對於食管癌的診斷, 最常用的有X線鋇餐造影、脫落細胞學、纖維光學內鏡檢查等三種。 隨著科技進展胸部CT掃描、食管內鏡超聲檢查等在有條件的單位也已應用於臨床。 臨床實踐時應該由簡入繁順序進行, 前3項檢查則是必不可少的, 特別是纖維內鏡檢查。

1、食管內鏡超聲檢查

近年來食管超聲內鏡檢查(EUS)逐漸應用於臨床。 但由於設備昂貴, 在可以預見的將來還不會被廣泛採用。 內鏡超聲其發生系統通過充水囊而工作, 正常情況下第一層粘膜是回聲發生的, 第二層粘膜肌層是暗區, 第三層粘膜下有回聲。

2、X線鋇造影

X線鋇造影是診斷賁門癌的主要手段。 早期表現為細微的粘膜改變, 小的潰瘍龕影以及不太明顯而恒定存在的充盈缺損。 在早期病例中必須行纖維胃鏡檢查合併塗刷細胞學及活檢病理, 始能確診。 晚期病例X線所見明確, 包括軟組織影、粘膜破壞、潰瘍、龕影、充盈缺損、賁門通道扭曲狹窄、下段食管受侵、以及胃底大小彎胃體皆有浸潤胃壁發僵胃體積縮小。

3、纖維食管鏡檢查

從70年代纖維學鏡逐步取代金屬硬管鏡以來, 由於其可彎曲病人可取自由體位元, 照明好, 視角廣(且略有放大), 故極大地提高了檢查的安全性和精確度。

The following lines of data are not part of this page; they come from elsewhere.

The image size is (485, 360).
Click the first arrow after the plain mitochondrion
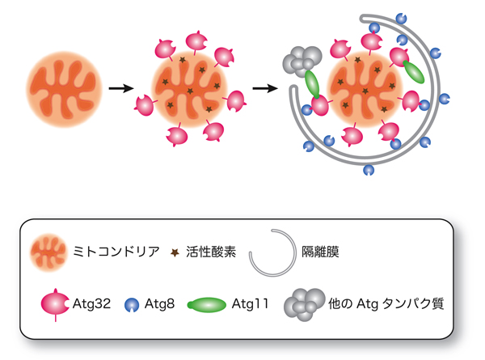click(121, 87)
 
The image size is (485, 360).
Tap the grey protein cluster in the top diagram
click(301, 59)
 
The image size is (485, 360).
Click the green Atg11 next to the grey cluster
click(313, 83)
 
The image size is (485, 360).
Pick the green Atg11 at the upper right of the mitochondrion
click(413, 71)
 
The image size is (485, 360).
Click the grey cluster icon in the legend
click(300, 304)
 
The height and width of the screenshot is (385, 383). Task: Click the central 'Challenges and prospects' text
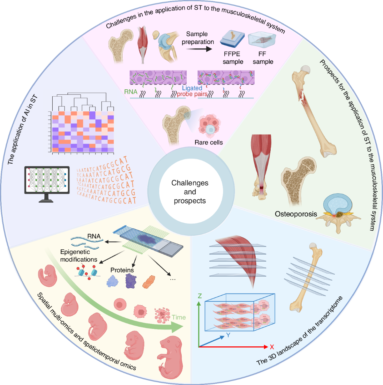(190, 192)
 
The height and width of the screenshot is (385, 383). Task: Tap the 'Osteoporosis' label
(296, 214)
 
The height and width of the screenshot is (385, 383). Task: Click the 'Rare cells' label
(208, 142)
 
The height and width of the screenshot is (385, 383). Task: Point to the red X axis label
(272, 347)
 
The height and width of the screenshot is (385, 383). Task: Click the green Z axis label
(199, 296)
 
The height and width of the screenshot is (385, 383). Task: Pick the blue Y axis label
(228, 335)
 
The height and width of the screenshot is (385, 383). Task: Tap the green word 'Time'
(178, 317)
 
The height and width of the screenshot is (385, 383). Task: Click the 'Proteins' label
(122, 270)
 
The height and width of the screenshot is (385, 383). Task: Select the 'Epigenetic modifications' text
(79, 255)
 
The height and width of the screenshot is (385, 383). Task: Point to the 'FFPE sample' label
(233, 58)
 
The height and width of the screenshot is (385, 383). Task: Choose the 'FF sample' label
(263, 58)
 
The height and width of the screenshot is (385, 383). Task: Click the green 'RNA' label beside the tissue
(131, 92)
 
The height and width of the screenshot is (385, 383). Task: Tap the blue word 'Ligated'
(192, 88)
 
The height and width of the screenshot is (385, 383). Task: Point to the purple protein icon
(131, 281)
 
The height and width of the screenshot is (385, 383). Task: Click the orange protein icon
(149, 282)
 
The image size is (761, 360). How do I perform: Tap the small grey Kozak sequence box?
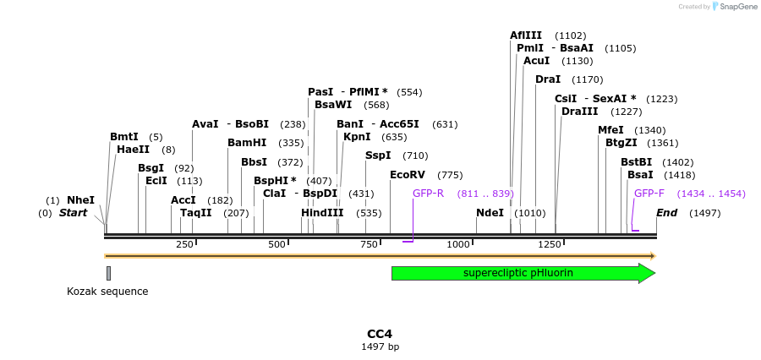click(108, 273)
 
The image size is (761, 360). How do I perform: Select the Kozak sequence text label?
click(107, 292)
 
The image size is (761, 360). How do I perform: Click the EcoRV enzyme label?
click(408, 175)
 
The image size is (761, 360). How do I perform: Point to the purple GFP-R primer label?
click(428, 194)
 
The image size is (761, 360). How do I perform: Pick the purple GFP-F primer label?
click(649, 194)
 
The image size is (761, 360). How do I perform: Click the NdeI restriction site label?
click(490, 213)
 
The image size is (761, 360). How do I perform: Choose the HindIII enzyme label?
click(322, 213)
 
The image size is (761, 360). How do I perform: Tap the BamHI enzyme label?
click(247, 143)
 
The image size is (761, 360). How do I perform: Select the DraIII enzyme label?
click(579, 112)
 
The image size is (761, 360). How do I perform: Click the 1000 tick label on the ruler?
click(458, 244)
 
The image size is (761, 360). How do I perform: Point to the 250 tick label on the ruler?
click(184, 244)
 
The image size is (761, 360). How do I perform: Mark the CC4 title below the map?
click(380, 334)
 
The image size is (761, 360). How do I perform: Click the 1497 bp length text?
click(380, 346)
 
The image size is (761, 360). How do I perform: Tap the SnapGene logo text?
click(738, 7)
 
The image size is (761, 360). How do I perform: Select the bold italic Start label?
click(73, 213)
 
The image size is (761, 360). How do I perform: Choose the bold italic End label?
click(666, 213)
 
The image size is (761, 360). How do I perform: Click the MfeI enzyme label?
click(610, 130)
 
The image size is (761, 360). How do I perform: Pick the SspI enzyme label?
click(378, 155)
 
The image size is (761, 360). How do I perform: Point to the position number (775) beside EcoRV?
click(450, 175)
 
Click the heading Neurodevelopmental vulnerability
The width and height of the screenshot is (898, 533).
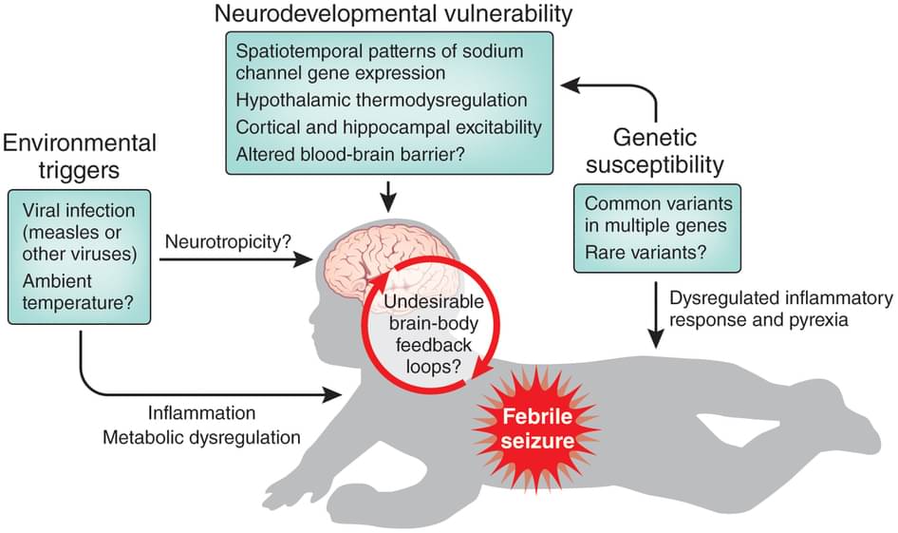click(x=393, y=13)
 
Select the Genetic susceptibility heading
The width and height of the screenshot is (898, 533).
click(x=655, y=151)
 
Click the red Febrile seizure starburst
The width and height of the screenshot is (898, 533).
click(x=536, y=428)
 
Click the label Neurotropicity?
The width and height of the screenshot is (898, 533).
click(x=228, y=241)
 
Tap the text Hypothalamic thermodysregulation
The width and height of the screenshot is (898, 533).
click(x=382, y=100)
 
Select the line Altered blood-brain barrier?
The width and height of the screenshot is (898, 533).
click(x=350, y=154)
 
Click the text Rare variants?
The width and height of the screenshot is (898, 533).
click(x=645, y=252)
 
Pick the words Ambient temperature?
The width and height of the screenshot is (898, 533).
click(x=78, y=292)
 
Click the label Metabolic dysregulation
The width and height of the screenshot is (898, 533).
click(x=201, y=437)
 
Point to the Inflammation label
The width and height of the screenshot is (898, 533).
click(x=201, y=412)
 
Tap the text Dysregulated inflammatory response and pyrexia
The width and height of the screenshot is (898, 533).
click(x=781, y=309)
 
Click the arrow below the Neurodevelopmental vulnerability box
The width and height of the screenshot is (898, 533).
click(x=389, y=196)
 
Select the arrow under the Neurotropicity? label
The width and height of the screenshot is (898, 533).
click(x=236, y=259)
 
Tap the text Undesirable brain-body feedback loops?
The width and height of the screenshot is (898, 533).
click(x=434, y=334)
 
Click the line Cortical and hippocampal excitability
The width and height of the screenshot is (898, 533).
click(x=389, y=127)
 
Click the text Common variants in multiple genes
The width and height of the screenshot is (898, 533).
click(x=659, y=215)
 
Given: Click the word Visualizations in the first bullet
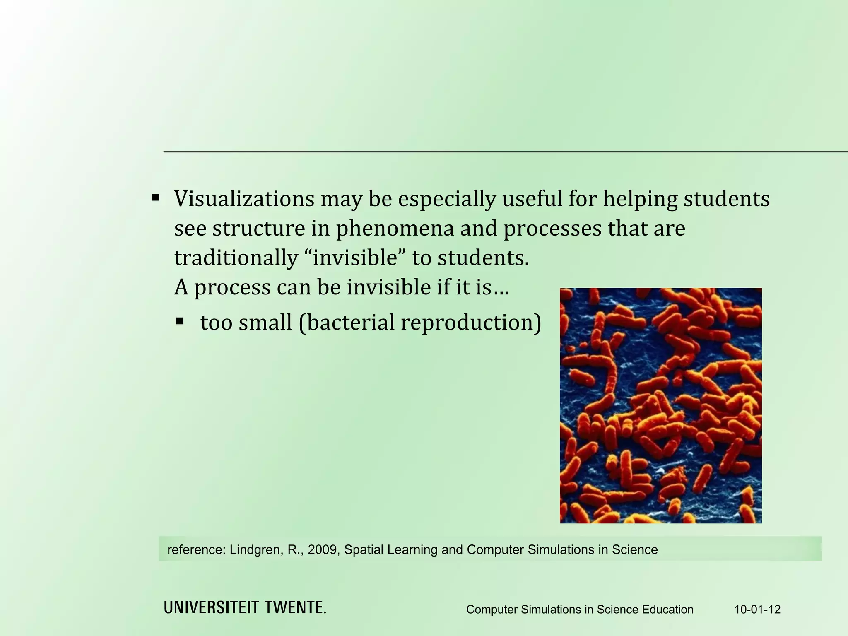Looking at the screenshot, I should click(x=244, y=199).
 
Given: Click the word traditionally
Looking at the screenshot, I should click(x=236, y=258).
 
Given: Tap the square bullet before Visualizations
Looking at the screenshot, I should click(x=156, y=197).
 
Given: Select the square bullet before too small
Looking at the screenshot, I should click(x=179, y=321).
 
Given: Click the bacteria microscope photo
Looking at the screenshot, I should click(x=660, y=405).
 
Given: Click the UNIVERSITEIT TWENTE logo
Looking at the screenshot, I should click(x=245, y=608).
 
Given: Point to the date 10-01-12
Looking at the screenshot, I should click(x=757, y=610).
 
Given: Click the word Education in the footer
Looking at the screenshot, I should click(x=667, y=610).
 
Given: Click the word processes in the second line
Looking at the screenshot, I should click(x=552, y=229).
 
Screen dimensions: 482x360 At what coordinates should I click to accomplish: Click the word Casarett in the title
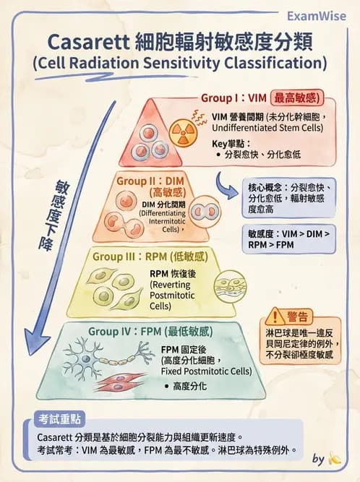coord(82,40)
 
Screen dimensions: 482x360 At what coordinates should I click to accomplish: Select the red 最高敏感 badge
coord(296,98)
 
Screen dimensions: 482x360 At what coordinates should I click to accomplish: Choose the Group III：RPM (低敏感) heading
coord(150,257)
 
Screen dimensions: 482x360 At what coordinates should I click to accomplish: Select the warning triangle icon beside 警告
coord(275,316)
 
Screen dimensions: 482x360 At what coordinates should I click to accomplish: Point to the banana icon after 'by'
coord(334,458)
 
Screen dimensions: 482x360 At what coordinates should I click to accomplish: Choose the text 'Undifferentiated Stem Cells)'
coord(262,128)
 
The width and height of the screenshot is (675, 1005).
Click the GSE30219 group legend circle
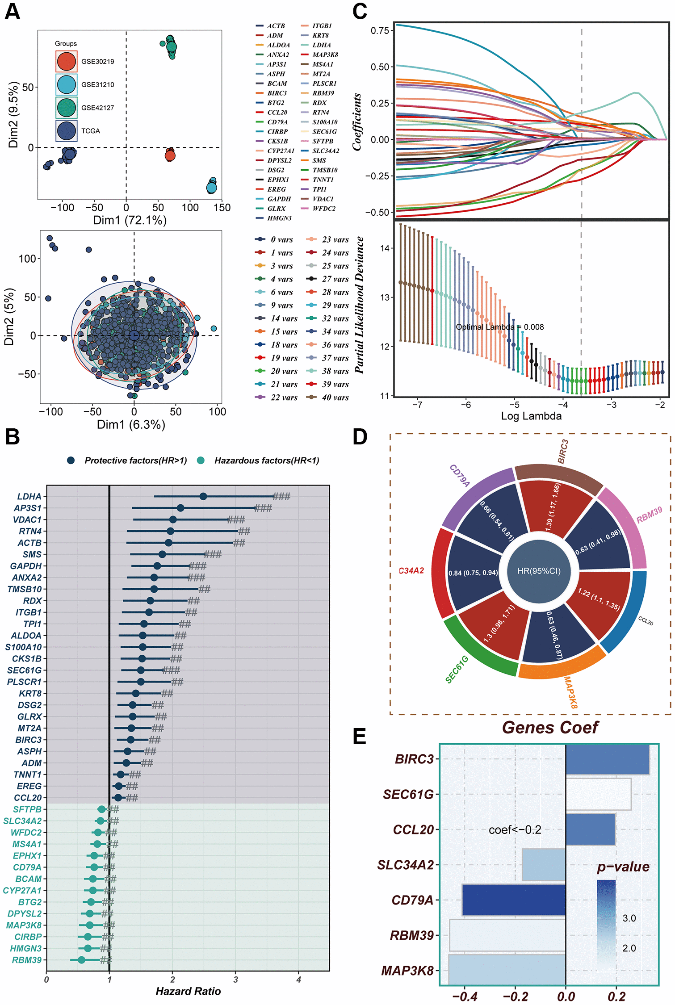[66, 62]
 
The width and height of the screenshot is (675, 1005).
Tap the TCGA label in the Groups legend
[90, 131]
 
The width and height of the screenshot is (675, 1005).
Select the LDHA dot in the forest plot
[203, 496]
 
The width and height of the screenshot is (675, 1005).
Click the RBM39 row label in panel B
[27, 960]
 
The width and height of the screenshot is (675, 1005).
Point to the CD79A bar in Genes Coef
[514, 900]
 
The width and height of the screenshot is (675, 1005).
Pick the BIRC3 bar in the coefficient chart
[607, 759]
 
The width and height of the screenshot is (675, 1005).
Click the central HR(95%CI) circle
[539, 571]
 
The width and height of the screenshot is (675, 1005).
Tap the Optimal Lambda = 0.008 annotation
[499, 327]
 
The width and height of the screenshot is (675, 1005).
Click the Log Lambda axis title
[531, 416]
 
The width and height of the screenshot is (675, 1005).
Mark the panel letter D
[360, 437]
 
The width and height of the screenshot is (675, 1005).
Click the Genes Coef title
[550, 728]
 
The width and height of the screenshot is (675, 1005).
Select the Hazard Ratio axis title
[188, 991]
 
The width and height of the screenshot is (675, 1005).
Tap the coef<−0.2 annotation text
[515, 830]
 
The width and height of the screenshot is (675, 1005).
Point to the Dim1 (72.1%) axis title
[130, 220]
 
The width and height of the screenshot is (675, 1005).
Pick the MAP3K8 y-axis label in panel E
[407, 971]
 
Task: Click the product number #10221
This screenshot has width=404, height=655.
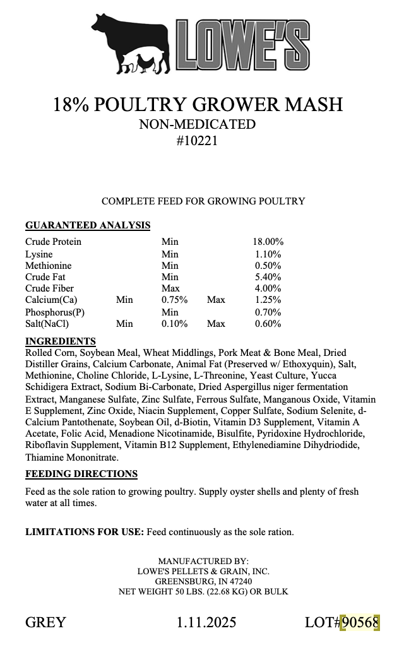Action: point(198,141)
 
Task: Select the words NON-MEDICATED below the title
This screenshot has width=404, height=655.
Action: point(198,124)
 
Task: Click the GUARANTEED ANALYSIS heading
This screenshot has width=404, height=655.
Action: point(88,225)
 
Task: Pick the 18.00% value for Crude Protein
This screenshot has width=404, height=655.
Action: point(268,242)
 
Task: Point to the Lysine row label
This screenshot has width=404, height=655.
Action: point(39,254)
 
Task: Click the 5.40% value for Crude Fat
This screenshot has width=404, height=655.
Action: point(268,277)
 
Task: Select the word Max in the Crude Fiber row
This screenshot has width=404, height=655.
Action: point(170,288)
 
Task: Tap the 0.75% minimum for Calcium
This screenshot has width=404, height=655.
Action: point(174,300)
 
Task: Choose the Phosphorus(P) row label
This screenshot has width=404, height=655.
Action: point(55,312)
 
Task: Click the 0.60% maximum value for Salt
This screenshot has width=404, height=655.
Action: point(268,324)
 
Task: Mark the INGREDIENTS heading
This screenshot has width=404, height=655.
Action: point(61,341)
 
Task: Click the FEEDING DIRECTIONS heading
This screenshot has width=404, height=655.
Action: point(81,474)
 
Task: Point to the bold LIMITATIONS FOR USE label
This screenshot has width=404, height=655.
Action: point(85,532)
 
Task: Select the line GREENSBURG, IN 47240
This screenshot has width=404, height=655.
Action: point(203,581)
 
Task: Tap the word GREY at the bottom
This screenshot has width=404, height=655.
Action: point(45,623)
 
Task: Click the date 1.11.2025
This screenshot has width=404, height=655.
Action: point(206,623)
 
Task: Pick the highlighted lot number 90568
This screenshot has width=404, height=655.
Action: point(360,623)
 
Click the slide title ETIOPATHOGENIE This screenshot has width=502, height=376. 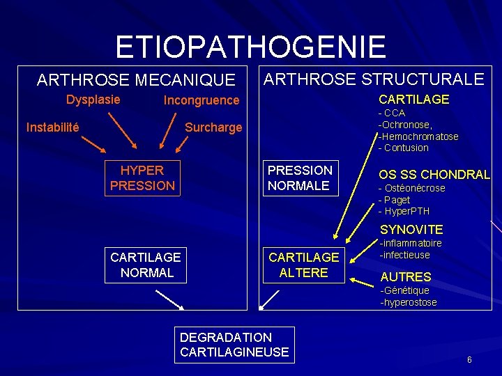point(250,47)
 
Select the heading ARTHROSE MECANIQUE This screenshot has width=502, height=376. point(136,80)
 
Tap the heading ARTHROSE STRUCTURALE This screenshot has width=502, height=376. point(374,79)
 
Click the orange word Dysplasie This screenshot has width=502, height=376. point(93,100)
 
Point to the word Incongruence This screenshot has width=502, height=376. point(201,100)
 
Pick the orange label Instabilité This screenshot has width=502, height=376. point(52,127)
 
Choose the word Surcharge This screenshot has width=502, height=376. point(213,127)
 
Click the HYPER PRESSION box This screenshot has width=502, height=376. point(142,178)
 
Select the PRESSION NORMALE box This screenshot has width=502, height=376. point(300,178)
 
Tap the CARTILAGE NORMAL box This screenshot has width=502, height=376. point(146,265)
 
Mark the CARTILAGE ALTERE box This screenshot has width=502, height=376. point(303,265)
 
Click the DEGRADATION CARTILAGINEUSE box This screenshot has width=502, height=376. point(234,345)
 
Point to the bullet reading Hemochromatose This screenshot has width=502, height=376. point(419,136)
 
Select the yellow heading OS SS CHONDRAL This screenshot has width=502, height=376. point(434,175)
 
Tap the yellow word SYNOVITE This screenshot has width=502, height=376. point(411,229)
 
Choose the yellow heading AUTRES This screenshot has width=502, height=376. point(406,276)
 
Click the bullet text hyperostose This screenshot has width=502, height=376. point(409,302)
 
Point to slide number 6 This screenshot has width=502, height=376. point(469,359)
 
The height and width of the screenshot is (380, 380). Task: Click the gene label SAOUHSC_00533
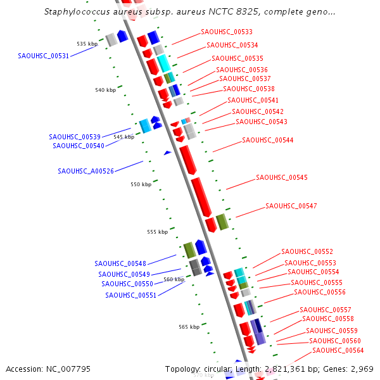(226, 32)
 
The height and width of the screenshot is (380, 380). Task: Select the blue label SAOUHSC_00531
(44, 56)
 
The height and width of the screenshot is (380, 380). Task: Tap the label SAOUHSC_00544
(267, 140)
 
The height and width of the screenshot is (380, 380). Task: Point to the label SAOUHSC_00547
(291, 206)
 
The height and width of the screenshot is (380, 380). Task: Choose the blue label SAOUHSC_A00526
(86, 171)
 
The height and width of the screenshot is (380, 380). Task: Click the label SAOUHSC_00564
(338, 350)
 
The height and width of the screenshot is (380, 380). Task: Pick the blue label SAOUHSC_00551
(130, 295)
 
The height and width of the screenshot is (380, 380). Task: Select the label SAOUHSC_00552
(307, 251)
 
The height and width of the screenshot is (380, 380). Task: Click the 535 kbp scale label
(87, 44)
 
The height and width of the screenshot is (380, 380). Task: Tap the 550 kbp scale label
(141, 184)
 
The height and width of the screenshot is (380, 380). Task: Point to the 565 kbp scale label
(189, 327)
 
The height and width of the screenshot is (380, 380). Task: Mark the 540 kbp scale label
(106, 90)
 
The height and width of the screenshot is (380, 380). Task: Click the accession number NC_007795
(48, 369)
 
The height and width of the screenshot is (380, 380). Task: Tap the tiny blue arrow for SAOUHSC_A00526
(167, 153)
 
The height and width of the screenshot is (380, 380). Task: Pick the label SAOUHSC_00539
(75, 137)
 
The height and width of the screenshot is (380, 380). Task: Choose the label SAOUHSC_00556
(320, 292)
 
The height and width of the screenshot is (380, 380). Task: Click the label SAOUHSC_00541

纖維食管鏡檢查的適應證有:①早期病人無症狀或症狀輕微。 X線無肯定發現而脫落細胞學陽性時。

②X線所見與良性病變不易鑒別, 如管壁對稱、光滑的狹窄類似良性疤痕性狹窄或象平滑肌瘤的粘膜下壁病變。 ③已確診的食管良性病變如憩室或賁門失弛症, 症狀有明顯加重時。 ④已接受各種治療的病人的隨訪, 觀察療效。

4、食管脫落細胞學檢查

食管脫落細胞學檢查方法簡便, 受檢者痛苦小, 假陽性率低, 實踐證明是在高發區進行大面積普查的最切實可行的方法, 總的陽性檢出率90%左右(食管癌94.2%, 賁癌82.1%), 假陽性率小於1%, 假陰性率10%±。 有的作者採取分段多次拉網, 藉以定位如距門齒25cm以上陽性時應行食管大部切除, 頸部重建, 25~35cm之間陽性者作大部切除弓上食管並重建, 35cm以下時可在弓下切除重建。 脫落細胞學檢查在晚期病例中陽性率反有所下降。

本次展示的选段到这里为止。